My first book, Singing the French Revolution: Popular Culture and Revolutionary Politics in Paris, 1789-1799, examined the evolution of popular singing practices over the course of the revolutionary decade.  It charts the contested construction and eventual demobilization of revolutionary political culture.  

My current project uses the conspiracy trial of Gracchus Babeuf and the Equals in 1797 to investigate the transformation of political life, public opinion, and the press after Thermidor. It will culminate in a micro-history entitled The Last Revolutionaries: the Trial of Gracchus Babeuf and the Equals, which explains how and why revolutionary aspirations to democracy and social justice were defeated after the Terror.

As a joint appointee with the Program in Film and Media Studies, I also work on film and history. On the one hand, I explore how films can be used as primary sources that illuminate the contours of modern French society. On the other, I consider how movies, by representing a pre-cinematic past, broaden our sense of what history is, who it belongs to, and how it is related to public memory.

Through the history department, I teach courses on the French Revolution and human rights since the 17th century. Through Film and Media Studies, I teach courses that explore different facets of modern European life including the urban environment, modernization, gender and sex roles, and immigration and race.

Select Articles

“Gracchus Babeuf, les Égaux et la culture politique du Directoire,” Loris Chavanette (ed) Autorité et société sous le Directoire: une république en révolution (1795-1799), forthcoming: CNRS Editions.

“Celebrating Popular Revolution: Jean Renoir’s La Marseillaise.” Fiction and Film for French Historians vol. 8 #3 (Dec 2017).  http://h-france.net/fffh/

“The Culture of Reaction: Demobilizing the People after Thermidor.”  French Historical Studies vol. 39 #3 (Aug 2016).

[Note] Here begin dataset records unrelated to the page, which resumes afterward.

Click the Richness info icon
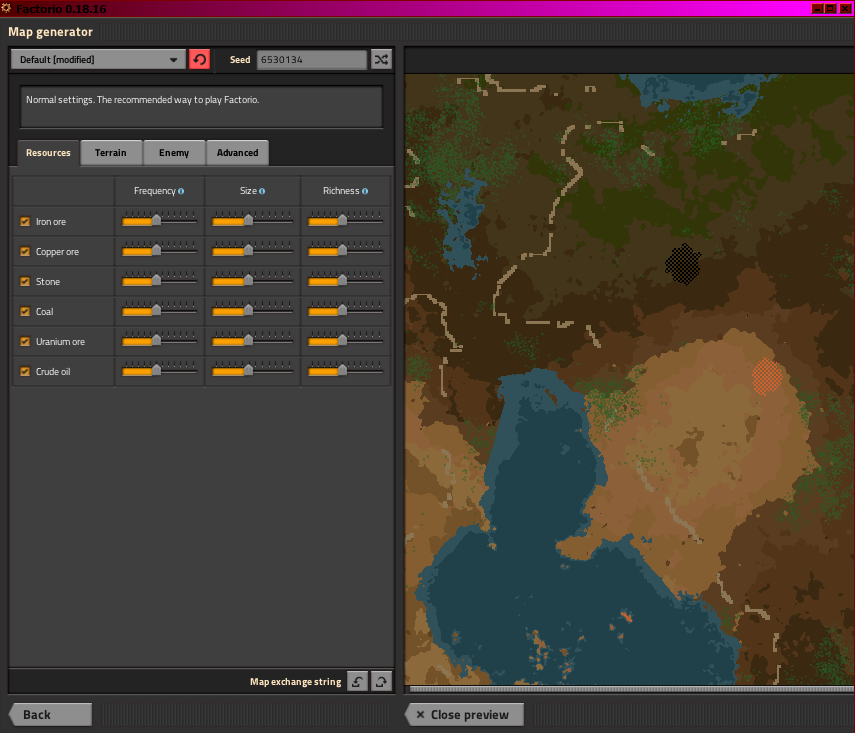Image resolution: width=855 pixels, height=733 pixels. (x=365, y=191)
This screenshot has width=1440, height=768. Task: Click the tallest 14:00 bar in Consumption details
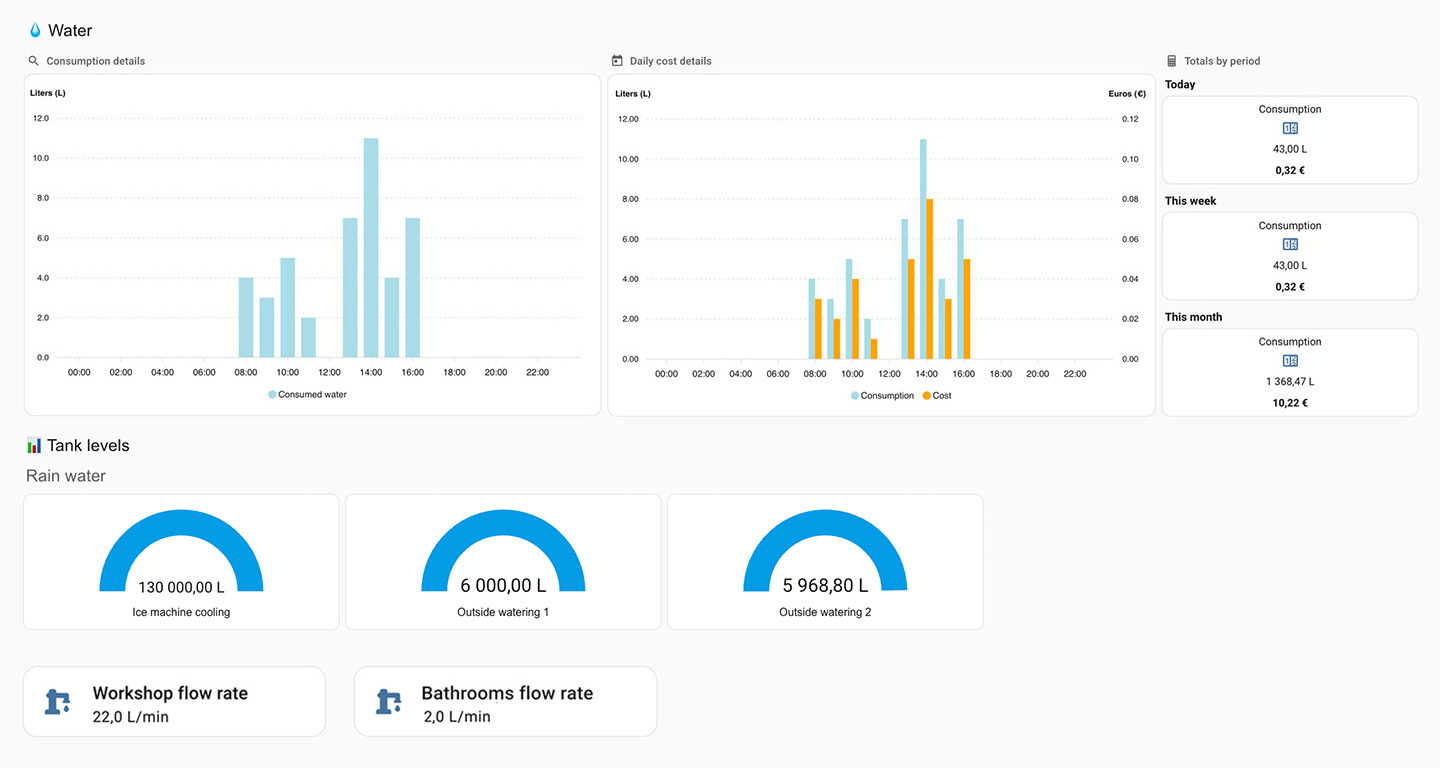(x=371, y=248)
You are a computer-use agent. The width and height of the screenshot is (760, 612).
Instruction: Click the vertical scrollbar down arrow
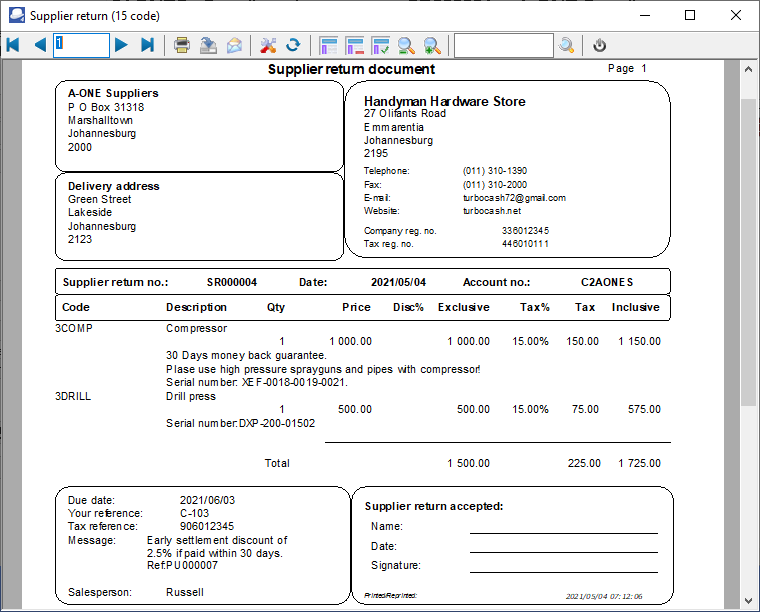(748, 602)
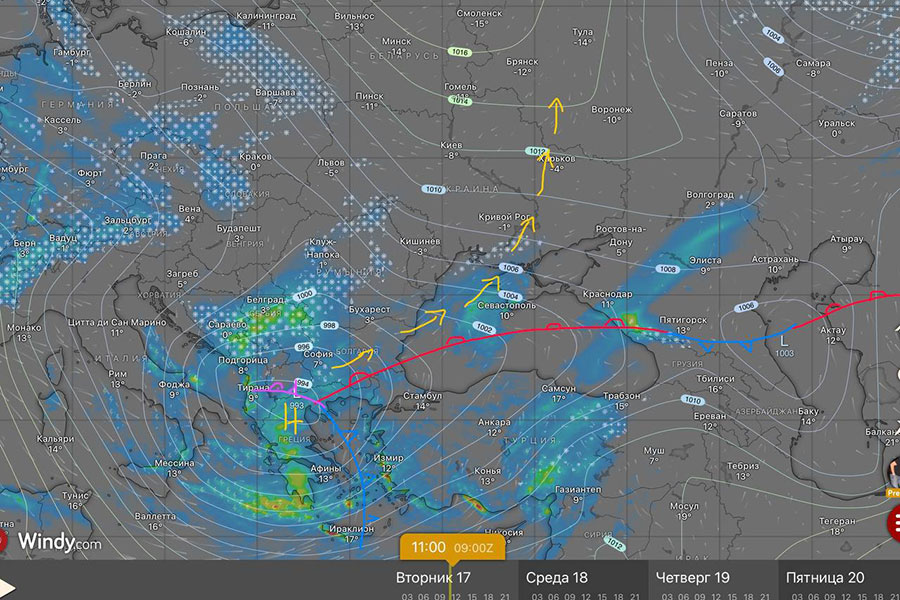Select Пятница 20 on the timeline
The width and height of the screenshot is (900, 600).
(x=825, y=577)
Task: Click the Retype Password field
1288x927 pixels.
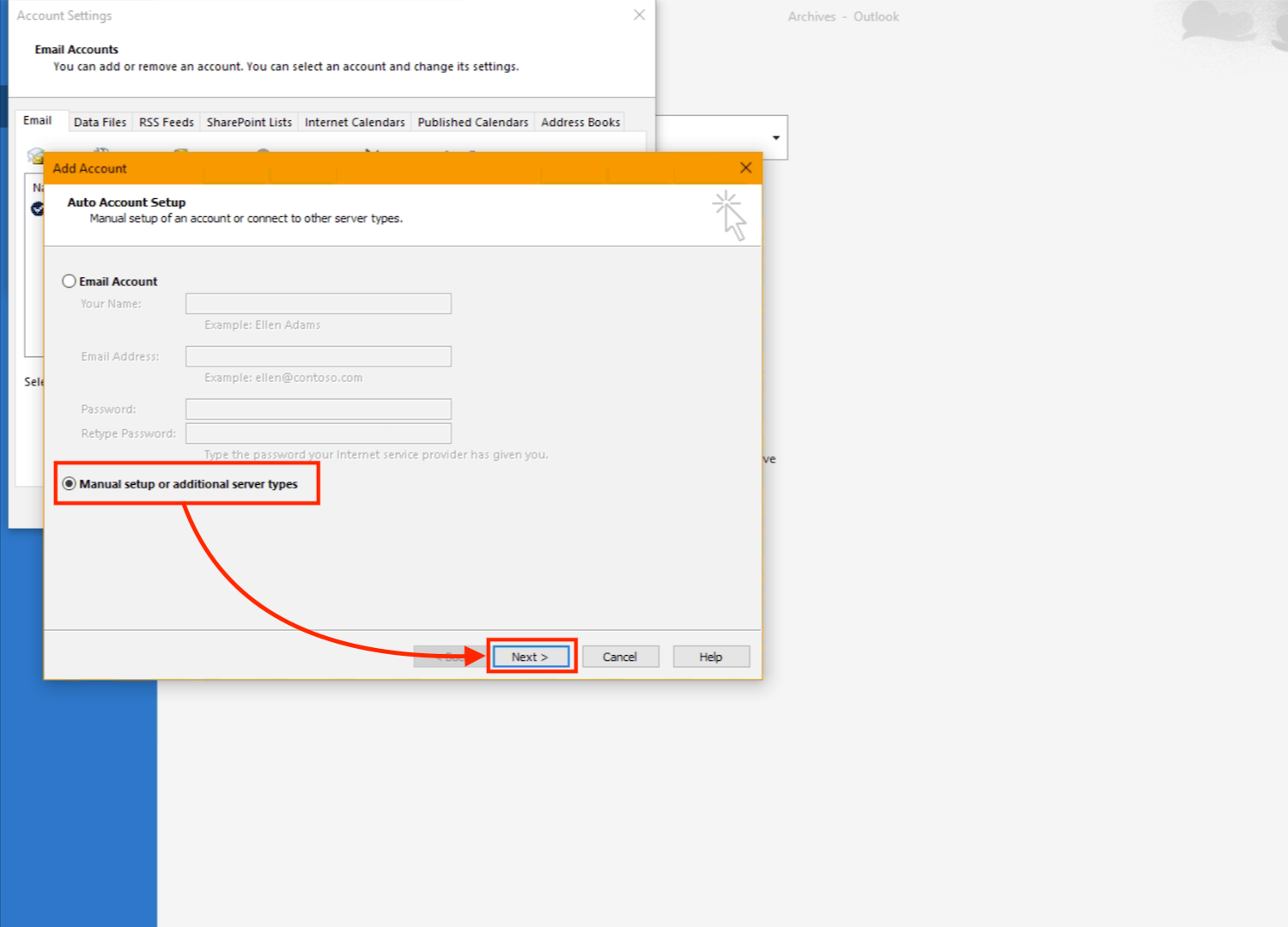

“Introduction,” Forum I on Thermidor and the French Revolution, French Historical Studies vol. 38 #1 (Jan 2015).

“Thermidor and the Myth of Rupture.@  David Andress (ed) Oxford Handbook of the French Revolution.  Oxford University Press, 2015.

“Après la conjuration: le Directoire, la presse, et l’Affaire des Egaux,” Annales historiques de la Révolution française #354 (Dec. 2008).

“The ‘Bosom of Proof’: Criminal Justice and the Renewal of Oral Culture during the French Revolution.”  Journal of Modern History vol. 76, #1 (March 2004).